▶ [Lesetext]:
◆ ◆ ◆

Mittwoch, 16. März 2011

Ängste in Deutschland und Japan, Atomkraft und Angstbewältigung

Die Erkenntnisse aus meinen Recherchen kurz zusammengefasst:
 
  • In Deutschland gibt es keine erhöhten Strahlungswerte, gemessen wird ständig, (Informationsquelle: Bundesamt für Strahlenschutz).
  • Jodtabletten zu nehmen ist deshalb nicht sinnvoll, eher schädlich. 
  • Auch ohne Atomkraftwerke kann Deutschland genug Energie produzieren - wir brauchen sie nicht.

◆ ◆ ◆

▶ [Bereitgestellte Daten]:
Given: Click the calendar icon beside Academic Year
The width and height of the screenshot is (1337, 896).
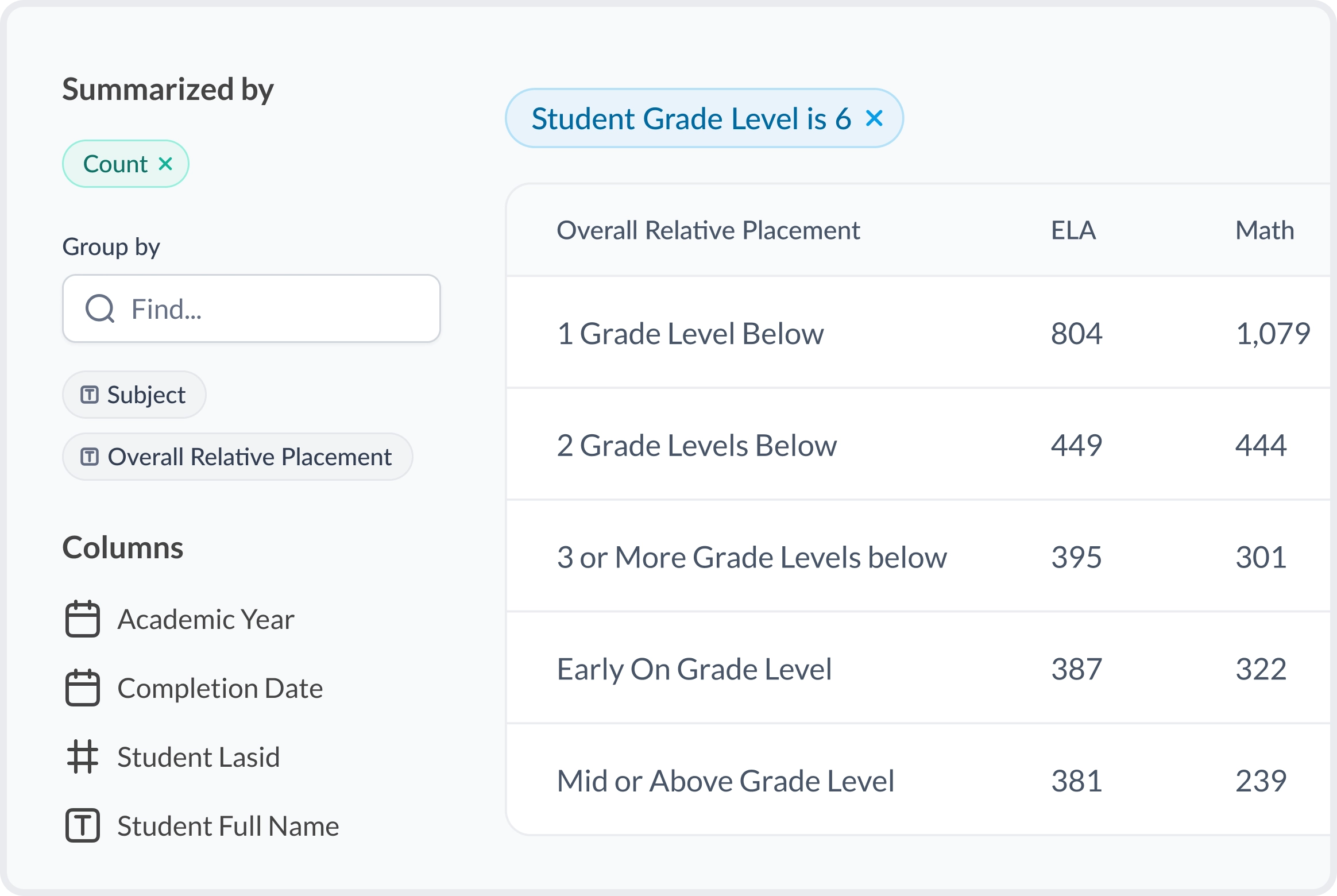Looking at the screenshot, I should tap(83, 619).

◆ ◆ ◆

▶ [Aufgaben]:
a) Welche Informationsquelle nennt der Lesetext über Atomkraft und Angstbewältigung für die Strahlungswerte in Deutschland?
b) Tauschen Sie in dem Abschnitt des Lesetexts über Atomkraft, der mit den Worten „Ängste in Deutschland“ beginnt und mit „Bundesamt für Strahlenschutz).“ schließt, „Strahlungswerte“ gegen „Strahlenwerte“ aus, und geben Sie den Abschnitt so wieder.
c) Führen Sie den Lesetext über Ängste und Atomkraft nach seinem letzten Satz weiter.

▶ [Endergebnisse]:
a) Das Bundesamt für Strahlenschutz.

b)
Ängste in Deutschland und Japan, Atomkraft und Angstbewältigung

Die Erkenntnisse aus meinen Recherchen kurz zusammengefasst:
 
  • In Deutschland gibt es keine erhöhten Strahlenwerte, gemessen wird ständig, (Informationsquelle: Bundesamt für Strahlenschutz).

c)
Kommentar von meiner Seite:

Wer Atomkraftwerke als "sicher" bezeichnet, lügt. Sicherheit ist ein relativer Begriff, selbst bei höheren Sicherheitsstandards ist das 'Restrisiko' eben nicht zu beherrschen. Vernünftige Entscheidungen zu treffen bedeutet, nicht nur die Wahrscheinlichkeit, sondern auch das Ausmass einer möglichen Katastrophe zu berücksichtigen. Nachhaltig wirksam können politische Entscheidungen nur dann sein, wenn sie langfristige Wirkungen und Nebenwirkungen mit einkalkulieren. Vor allem dann, wenn wir ohne größere Probleme auf Atomkraftwerke verzichten können, sollten wir das auch tun. Und das so schnell wie nur irgend möglich.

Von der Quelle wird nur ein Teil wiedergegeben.